--- Assignment ---
The answer must consist of every line in the records that contains the word "Configuration".

[Source data Boundary: Start]

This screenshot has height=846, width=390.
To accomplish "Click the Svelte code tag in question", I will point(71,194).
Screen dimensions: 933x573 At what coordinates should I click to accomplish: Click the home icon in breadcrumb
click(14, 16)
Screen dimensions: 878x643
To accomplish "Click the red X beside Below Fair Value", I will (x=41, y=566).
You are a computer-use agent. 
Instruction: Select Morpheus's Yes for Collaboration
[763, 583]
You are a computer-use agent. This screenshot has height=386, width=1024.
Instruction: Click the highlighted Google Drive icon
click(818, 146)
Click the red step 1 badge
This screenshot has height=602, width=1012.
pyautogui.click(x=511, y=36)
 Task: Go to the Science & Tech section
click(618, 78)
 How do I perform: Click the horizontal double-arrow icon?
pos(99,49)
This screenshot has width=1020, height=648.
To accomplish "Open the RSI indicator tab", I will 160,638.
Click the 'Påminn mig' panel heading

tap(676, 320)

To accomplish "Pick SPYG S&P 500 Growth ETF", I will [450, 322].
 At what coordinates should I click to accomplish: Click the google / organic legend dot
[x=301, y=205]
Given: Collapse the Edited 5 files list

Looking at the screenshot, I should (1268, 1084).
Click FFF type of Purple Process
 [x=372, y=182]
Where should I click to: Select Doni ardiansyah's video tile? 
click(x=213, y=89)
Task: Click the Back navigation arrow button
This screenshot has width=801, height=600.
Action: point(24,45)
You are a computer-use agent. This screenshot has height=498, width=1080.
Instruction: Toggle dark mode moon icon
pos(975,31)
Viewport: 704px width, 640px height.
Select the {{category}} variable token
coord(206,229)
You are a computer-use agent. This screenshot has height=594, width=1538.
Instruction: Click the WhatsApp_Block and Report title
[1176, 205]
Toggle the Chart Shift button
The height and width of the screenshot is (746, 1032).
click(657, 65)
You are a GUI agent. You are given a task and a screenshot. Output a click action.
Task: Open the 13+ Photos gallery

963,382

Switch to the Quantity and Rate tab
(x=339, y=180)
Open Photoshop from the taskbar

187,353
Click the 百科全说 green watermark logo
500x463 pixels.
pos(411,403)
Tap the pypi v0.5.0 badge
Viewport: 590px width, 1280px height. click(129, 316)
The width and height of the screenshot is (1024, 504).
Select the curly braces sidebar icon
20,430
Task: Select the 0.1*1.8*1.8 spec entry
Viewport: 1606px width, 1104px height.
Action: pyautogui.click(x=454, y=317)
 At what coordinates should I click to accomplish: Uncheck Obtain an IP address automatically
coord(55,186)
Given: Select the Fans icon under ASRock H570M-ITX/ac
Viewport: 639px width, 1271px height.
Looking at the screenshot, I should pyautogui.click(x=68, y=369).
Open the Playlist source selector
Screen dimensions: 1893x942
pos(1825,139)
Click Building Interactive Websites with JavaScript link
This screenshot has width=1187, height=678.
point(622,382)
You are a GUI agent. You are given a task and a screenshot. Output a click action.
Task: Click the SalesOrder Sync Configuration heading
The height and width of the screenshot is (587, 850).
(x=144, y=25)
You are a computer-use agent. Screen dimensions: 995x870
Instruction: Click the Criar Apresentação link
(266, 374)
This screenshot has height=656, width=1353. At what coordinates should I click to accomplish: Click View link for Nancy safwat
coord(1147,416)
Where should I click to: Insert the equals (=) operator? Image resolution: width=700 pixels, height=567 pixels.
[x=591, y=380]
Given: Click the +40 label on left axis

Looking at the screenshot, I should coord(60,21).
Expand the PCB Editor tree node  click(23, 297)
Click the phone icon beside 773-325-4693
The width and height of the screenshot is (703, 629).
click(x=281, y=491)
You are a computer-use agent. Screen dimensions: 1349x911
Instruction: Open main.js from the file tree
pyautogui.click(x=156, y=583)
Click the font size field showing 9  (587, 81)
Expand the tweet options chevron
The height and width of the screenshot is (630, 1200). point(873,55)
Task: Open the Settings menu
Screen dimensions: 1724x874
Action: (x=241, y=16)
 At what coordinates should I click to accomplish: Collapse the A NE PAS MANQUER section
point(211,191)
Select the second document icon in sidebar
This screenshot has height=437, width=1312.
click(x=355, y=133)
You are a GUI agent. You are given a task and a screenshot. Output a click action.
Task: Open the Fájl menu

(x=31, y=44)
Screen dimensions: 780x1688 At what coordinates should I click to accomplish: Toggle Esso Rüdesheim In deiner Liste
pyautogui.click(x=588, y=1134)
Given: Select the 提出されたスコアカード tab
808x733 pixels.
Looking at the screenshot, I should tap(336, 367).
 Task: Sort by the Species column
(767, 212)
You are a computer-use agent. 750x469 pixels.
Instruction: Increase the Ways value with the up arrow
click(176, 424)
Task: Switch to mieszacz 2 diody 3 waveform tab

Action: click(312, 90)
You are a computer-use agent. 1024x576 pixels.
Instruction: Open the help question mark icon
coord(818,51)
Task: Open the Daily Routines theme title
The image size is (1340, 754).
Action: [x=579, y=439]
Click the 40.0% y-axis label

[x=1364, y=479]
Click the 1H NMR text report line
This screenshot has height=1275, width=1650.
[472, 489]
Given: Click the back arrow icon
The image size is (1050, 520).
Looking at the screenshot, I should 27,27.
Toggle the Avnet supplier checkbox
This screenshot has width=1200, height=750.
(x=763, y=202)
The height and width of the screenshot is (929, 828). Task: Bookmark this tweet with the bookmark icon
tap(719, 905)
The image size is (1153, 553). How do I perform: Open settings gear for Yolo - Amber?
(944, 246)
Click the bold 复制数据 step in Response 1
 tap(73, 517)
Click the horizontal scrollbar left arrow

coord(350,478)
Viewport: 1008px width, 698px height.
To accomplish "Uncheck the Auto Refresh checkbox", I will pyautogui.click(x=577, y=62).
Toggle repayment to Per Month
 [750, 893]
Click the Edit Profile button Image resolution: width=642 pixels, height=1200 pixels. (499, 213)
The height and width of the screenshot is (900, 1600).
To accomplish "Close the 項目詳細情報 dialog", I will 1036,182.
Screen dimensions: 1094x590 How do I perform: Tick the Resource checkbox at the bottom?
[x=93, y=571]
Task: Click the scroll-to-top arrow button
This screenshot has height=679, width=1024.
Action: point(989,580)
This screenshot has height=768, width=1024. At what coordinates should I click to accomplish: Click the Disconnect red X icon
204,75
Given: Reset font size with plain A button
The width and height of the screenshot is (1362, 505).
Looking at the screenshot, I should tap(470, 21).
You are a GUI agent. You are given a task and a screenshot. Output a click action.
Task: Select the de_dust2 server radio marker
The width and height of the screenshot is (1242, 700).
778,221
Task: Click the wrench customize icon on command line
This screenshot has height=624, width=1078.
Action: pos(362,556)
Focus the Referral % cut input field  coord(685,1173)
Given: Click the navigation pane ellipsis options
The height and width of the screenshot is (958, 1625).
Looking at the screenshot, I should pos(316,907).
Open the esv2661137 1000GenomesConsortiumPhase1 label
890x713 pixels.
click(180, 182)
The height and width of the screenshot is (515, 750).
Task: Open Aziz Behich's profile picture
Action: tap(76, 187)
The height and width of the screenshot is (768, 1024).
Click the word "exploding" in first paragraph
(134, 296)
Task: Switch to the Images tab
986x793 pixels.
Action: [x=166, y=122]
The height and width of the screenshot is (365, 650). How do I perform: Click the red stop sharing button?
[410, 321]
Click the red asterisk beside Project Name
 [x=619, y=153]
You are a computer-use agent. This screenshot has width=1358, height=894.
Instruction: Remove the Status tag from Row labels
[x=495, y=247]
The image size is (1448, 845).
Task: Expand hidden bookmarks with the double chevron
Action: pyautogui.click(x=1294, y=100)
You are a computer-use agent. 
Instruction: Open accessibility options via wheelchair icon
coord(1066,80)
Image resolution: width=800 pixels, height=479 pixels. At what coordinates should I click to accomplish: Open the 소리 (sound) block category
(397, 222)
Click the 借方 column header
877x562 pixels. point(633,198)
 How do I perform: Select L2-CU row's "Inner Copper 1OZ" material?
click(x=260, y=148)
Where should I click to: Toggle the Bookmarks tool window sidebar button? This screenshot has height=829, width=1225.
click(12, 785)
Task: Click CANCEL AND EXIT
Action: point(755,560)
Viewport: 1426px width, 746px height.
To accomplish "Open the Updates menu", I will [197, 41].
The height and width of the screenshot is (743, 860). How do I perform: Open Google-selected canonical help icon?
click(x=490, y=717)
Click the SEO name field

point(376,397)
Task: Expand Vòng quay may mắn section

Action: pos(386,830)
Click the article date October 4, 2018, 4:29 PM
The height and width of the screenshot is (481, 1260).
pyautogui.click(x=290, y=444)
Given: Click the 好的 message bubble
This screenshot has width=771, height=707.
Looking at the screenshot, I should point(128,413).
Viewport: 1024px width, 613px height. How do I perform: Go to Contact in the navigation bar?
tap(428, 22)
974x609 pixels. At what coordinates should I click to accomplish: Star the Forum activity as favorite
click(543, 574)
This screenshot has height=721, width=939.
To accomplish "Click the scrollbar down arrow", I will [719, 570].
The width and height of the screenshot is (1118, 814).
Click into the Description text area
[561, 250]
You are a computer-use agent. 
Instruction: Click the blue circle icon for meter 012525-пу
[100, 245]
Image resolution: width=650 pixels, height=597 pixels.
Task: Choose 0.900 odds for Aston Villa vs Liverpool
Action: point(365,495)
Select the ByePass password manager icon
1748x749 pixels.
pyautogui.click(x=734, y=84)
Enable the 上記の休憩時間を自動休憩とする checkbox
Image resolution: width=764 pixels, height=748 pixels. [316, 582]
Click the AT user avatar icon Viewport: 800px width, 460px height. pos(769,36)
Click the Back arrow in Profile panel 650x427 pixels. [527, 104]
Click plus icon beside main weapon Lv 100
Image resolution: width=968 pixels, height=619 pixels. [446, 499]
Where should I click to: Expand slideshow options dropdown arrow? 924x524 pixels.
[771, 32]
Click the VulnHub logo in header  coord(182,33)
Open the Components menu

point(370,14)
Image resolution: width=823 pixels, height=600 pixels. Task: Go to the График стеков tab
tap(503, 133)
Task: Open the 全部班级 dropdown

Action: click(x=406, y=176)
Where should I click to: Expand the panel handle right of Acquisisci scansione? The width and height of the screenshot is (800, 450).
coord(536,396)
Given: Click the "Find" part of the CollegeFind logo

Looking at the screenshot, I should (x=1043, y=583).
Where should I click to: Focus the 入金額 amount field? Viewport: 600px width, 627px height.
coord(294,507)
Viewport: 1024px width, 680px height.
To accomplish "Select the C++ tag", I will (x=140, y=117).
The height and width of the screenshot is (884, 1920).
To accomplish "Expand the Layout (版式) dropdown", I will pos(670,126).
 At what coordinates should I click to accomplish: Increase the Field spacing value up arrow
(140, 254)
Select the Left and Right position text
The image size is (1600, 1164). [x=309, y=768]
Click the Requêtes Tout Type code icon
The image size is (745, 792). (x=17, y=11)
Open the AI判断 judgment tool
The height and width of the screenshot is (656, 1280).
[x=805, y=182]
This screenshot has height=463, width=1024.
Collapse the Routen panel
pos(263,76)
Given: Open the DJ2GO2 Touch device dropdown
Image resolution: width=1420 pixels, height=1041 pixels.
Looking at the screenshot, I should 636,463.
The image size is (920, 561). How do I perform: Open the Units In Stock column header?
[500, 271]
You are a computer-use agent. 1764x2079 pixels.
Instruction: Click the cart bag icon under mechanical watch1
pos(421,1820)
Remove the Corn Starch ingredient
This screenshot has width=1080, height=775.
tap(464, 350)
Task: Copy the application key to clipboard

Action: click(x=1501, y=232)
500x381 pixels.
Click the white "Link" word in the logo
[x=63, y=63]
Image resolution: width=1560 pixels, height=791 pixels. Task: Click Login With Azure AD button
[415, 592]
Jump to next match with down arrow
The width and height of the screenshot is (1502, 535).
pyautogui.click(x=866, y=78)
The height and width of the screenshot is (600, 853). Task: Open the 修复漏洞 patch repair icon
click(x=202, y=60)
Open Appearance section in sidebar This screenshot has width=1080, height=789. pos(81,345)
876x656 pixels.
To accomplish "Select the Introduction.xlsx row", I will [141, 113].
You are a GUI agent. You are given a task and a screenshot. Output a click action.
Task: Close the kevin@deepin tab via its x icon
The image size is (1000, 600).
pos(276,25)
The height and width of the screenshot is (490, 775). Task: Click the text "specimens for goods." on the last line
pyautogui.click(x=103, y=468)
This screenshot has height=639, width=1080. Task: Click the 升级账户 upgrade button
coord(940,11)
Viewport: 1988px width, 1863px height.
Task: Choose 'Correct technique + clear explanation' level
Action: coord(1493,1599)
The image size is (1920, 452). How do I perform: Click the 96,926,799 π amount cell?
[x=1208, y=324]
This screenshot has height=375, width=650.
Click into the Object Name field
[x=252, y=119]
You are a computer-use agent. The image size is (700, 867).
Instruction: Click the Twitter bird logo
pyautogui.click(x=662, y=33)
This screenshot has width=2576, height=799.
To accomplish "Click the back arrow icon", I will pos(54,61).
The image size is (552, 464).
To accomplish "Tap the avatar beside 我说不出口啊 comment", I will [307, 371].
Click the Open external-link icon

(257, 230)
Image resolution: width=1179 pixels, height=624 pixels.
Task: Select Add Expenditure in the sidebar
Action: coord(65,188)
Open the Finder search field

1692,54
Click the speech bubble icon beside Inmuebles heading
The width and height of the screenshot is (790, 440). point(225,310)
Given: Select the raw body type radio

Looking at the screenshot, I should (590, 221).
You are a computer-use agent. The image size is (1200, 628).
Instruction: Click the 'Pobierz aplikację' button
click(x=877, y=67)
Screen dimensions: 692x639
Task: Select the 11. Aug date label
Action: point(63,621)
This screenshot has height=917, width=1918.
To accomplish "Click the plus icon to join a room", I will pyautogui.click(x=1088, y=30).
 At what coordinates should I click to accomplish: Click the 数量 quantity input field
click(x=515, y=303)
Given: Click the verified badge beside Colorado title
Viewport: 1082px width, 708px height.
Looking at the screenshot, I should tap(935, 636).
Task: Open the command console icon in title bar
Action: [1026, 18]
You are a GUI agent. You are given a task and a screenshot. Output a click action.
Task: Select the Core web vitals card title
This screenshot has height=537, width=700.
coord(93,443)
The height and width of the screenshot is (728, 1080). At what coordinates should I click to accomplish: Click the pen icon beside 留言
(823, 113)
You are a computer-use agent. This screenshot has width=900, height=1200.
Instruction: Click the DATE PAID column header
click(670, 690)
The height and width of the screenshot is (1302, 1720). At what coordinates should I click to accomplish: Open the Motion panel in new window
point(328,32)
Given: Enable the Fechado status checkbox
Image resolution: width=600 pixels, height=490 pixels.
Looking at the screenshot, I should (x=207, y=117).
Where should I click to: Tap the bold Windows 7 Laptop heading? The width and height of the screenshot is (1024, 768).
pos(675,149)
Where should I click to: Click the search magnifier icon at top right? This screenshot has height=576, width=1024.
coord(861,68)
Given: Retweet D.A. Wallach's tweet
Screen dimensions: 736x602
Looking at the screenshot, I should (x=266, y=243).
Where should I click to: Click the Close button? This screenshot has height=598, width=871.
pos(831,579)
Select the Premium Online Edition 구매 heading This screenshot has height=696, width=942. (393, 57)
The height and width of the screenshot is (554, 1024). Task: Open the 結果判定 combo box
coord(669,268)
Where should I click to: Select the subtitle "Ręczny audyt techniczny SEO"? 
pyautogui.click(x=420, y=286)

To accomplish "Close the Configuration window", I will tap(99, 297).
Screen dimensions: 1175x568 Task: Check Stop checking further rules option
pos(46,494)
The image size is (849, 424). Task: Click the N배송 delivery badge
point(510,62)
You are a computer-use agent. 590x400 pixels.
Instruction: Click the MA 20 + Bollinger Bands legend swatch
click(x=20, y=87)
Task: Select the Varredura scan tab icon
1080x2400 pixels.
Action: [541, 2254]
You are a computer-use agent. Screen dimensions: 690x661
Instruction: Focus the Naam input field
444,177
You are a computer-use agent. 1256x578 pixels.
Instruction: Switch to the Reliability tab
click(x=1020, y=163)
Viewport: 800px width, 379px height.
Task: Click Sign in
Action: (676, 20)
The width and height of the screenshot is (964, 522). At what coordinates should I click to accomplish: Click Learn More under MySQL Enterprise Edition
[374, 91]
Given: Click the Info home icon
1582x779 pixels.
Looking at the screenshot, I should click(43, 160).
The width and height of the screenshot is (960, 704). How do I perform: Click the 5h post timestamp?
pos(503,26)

[Source data Boundary: End]

--- Task result ---
Task: Click the SalesOrder Sync Configuration heading
To accomplish "Close the Configuration window", I will tap(99, 297).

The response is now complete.